WHAT YOU WILL DO - Would you print the records as they stand, down to the last character?

DATA LISTING -

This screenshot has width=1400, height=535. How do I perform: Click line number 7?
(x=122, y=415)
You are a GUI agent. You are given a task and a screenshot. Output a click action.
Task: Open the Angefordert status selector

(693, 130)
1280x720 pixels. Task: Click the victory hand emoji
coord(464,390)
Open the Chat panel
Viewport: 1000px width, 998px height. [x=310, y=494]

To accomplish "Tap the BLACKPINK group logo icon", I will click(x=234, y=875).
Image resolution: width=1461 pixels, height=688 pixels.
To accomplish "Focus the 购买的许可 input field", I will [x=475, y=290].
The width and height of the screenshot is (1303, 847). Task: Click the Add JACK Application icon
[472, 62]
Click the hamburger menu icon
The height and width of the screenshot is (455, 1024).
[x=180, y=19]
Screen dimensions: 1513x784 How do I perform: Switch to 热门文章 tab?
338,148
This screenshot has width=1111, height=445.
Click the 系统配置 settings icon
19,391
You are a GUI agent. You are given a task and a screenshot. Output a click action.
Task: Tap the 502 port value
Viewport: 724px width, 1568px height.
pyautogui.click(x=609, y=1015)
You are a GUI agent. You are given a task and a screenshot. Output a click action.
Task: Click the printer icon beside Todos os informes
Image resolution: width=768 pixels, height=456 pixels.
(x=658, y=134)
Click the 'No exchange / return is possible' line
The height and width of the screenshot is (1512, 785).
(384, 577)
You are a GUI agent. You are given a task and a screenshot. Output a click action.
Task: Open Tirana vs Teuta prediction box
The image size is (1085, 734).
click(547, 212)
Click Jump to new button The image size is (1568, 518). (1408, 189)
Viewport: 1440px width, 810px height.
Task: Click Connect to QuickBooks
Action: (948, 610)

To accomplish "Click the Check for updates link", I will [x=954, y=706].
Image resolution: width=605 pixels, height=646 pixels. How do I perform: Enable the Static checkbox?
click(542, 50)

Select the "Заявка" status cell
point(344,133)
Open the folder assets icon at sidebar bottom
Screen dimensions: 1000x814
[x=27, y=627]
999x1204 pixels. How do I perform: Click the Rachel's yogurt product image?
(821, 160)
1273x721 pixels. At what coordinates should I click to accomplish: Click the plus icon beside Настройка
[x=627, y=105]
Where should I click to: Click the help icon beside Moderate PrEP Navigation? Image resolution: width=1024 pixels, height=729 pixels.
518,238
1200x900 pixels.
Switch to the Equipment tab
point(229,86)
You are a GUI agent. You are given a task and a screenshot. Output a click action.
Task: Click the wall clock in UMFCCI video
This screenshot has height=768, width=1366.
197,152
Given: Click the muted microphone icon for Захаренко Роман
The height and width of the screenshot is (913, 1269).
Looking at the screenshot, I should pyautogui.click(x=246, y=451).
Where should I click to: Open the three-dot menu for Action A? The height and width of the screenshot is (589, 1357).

RESPONSE FOR THIS EXERCISE -
This screenshot has width=1400, height=535. How do I perform: Click line number 7?
(x=122, y=415)
You are a GUI agent. You are given a task and a screenshot. Output a click action.
Task: Open the Angefordert status selector

(693, 130)
1280x720 pixels. Task: Click the victory hand emoji
coord(464,390)
Open the Chat panel
Viewport: 1000px width, 998px height. [x=310, y=494]

To accomplish "Tap the BLACKPINK group logo icon", I will click(x=234, y=875).
Image resolution: width=1461 pixels, height=688 pixels.
To accomplish "Focus the 购买的许可 input field", I will [x=475, y=290].
The width and height of the screenshot is (1303, 847). Task: Click the Add JACK Application icon
[472, 62]
Click the hamburger menu icon
The height and width of the screenshot is (455, 1024).
[x=180, y=19]
Screen dimensions: 1513x784 How do I perform: Switch to 热门文章 tab?
338,148
This screenshot has width=1111, height=445.
Click the 系统配置 settings icon
19,391
You are a GUI agent. You are given a task and a screenshot. Output a click action.
Task: Tap the 502 port value
Viewport: 724px width, 1568px height.
pyautogui.click(x=609, y=1015)
You are a GUI agent. You are given a task and a screenshot. Output a click action.
Task: Click the printer icon beside Todos os informes
Image resolution: width=768 pixels, height=456 pixels.
(x=658, y=134)
Click the 'No exchange / return is possible' line
The height and width of the screenshot is (1512, 785).
(384, 577)
You are a GUI agent. You are given a task and a screenshot. Output a click action.
Task: Open Tirana vs Teuta prediction box
The image size is (1085, 734).
click(547, 212)
Click Jump to new button The image size is (1568, 518). (1408, 189)
Viewport: 1440px width, 810px height.
Task: Click Connect to QuickBooks
Action: (948, 610)

To accomplish "Click the Check for updates link", I will [x=954, y=706].
Image resolution: width=605 pixels, height=646 pixels. How do I perform: Enable the Static checkbox?
click(542, 50)

Select the "Заявка" status cell
point(344,133)
Open the folder assets icon at sidebar bottom
Screen dimensions: 1000x814
[x=27, y=627]
999x1204 pixels. How do I perform: Click the Rachel's yogurt product image?
(821, 160)
1273x721 pixels. At what coordinates should I click to accomplish: Click the plus icon beside Настройка
[x=627, y=105]
Where should I click to: Click the help icon beside Moderate PrEP Navigation? Image resolution: width=1024 pixels, height=729 pixels.
518,238
1200x900 pixels.
Switch to the Equipment tab
point(229,86)
You are a GUI agent. You are given a task and a screenshot. Output a click action.
Task: Click the wall clock in UMFCCI video
This screenshot has height=768, width=1366.
197,152
Given: Click the muted microphone icon for Захаренко Роман
The height and width of the screenshot is (913, 1269).
Looking at the screenshot, I should pyautogui.click(x=246, y=451).
Where should I click to: Open the three-dot menu for Action A? The height and width of the screenshot is (589, 1357).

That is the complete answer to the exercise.